Buradasınız
Depremden Sonra Sel de Felakete Dönüştü

6 Şubat depremleriyle büyük yıkım yaşayan Adıyaman, Malatya, Diyarbakır ve Urfa’da halk şimdi de sel ve su baskınlarıyla boğuşuyor. Yağmur Adıyaman, Malatya ve Urfa’da sele neden olurken Urfa ve Adıyaman’da 15 kişi hayatını kaybetti. 5 kişi de kayıp.

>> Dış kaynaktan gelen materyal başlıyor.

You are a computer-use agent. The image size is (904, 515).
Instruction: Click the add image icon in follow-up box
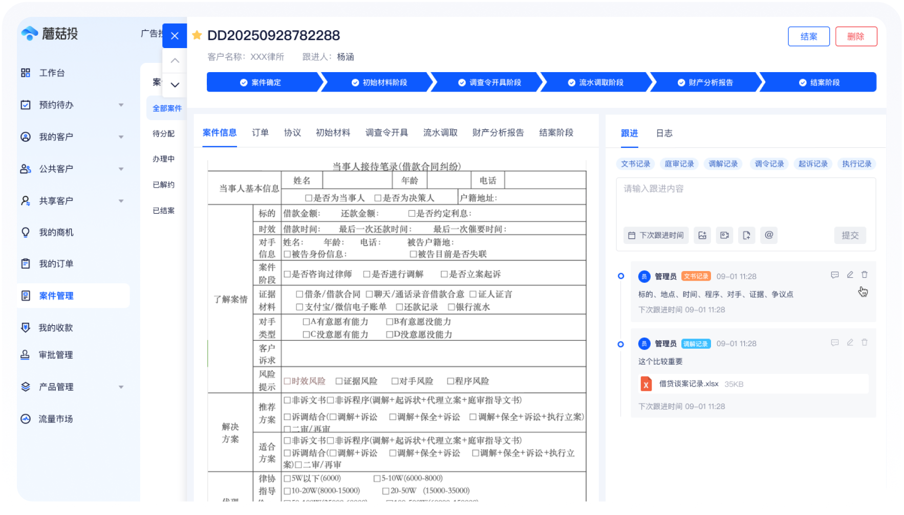702,235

Yüzlerce ev ve araç sel suları altında kaldı. Urfa’da Eyyübiye Eğitim ve Araştırma Hastanesi’nin acil servisini ve 3 ay önce Erdoğan’ın överek açılışını yaptığı Abide Köprülü Kavşağı ve Alt Geçidi’ni su bastı. Karakoyun köprülü kavşağıyla birlikte 1 milyar liraya yakın bütçeyle yapıldığı söylenen alt geçidin sular altında kalması sonucunda en az 5 kişi hayatını kaybetti. Burayı ziyarete gelen Belediye Başkanı Zeynel Abidin Beyazgül’e halk tepki gösterdi. Korumaların halka saldırması öfkeyi daha da arttırdı. Akabe Mahallesini sel suyunun basması sonucu yüzlerce kişi canını dama çıkarak kurtardı. Zaten yoksul olan mahalle halkının tüm eşyaları sel suyuna kapıldı, çamur içinde kaldı.

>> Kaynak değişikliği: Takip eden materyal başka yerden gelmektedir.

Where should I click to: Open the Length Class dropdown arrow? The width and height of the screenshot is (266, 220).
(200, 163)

Urfa ve Malatya’da ekili alanlar ile siyasi iktidarın “övünç” kaynağı olan, 99 depreminden beri topladığı deprem vergilerini de gömdüğü “duble yollar” tıpkı depremde olduğu gibi bu selde de zarar gördü. Diyarbakır’da tüm uyarılara rağmen Dicle Nehri kıyısına kurulan çadırkent, Kralkızı ve Devegeçidi barajları dolduğu, baraj kapaklarının açılma riski olduğu için depremzedelerin ısrarlı çabaları sonrası tahliye edildi. Çadırkentte barınanlar geçici olarak spor salonuna yerleştirildi. Malatya'da etkili olan sağanak yağış Battalgazi, Yeşilyurt, Doğanşehir, Kale ve Pütürge ilçeleri ile kent merkezinde sele dönüştü. Deprem sonrası dere yatağına kurulan çadırkent su altında kaldı. Adıyaman’ın Tut ilçesinde sağanak yağmur nedeniyle derenin taşması sonucu içinde 4 kişinin olduğu bir konteynır sel sularına kapıldı. Çelikhan yolu üzerindeki Bulam 2 Köprüsünde çökme yaşandı.

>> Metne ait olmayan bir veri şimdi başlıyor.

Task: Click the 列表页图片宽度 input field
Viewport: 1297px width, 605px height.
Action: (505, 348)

Urfa Valisi Salih Ayhan, siyasi iktidarın her zaman yaptığı şeyi yaptı ve tüm sorumluluğu fazla yağan yağmura attı! Vali yaptığı açıklamada şunları söyledi “Şanlıurfa son yılların en yoğun yağışını aldı, bugün de bekliyoruz. Urfa’nın yıllık yağış ortalaması 450 kilogram, sadece iki gündeki toplam yağış miktarı neredeyse 150 kilogram. Mart ayında yıllık ortalama yağış miktarı 57 kilogram, sadece bugünkü yağış miktarı 77 kilogram, dolayısıyla büyük bir yağışın olduğunu ve genel hayata etkilerini de buradan görebilmekteyiz.” Doğa olaylarının kaçınılmaz olduğunu ancak felaketlerden kaçınılabileceğini daha önce pek çok kez dile getirdik. Bilim ve teknolojinin bu kadar geliştiği bir çağda aşırı yağışlar sele dönüşüyorsa, deprem yüzbinlerce binayı yıkıyorsa bunun sorumlusu doğa değil ülkeyi yönetenlerdir. Artık ne zaman ne kadar yağış olacağı neredeyse kesine yakın tahmin ediliyor. Nitekim Meteoroloji Genel Müdürlüğü 13 Martta bölgede şiddetli yağmur olacağı uyarısında bulunmuştu. Dolayısıyla önlem alınmasını sağlayacak her türlü bilgi var ama görevlerini yerine getirmesi gerekenlerde ne ar var ne de vicdan. Çünkü depremde de ayyuka çıktığı üzere siyasi iktidar bütün devlet kurumlarının içini boşaltmış, görev yapamaz, hareket edemez hale getirmiştir. Kamu kaynakları bir avuç sermayedara peşkeş çekilmiş, dış görünüşü şaşaalı ama gerçekte kuralsız yapılar, yollar, köprüler inşa edilmiştir.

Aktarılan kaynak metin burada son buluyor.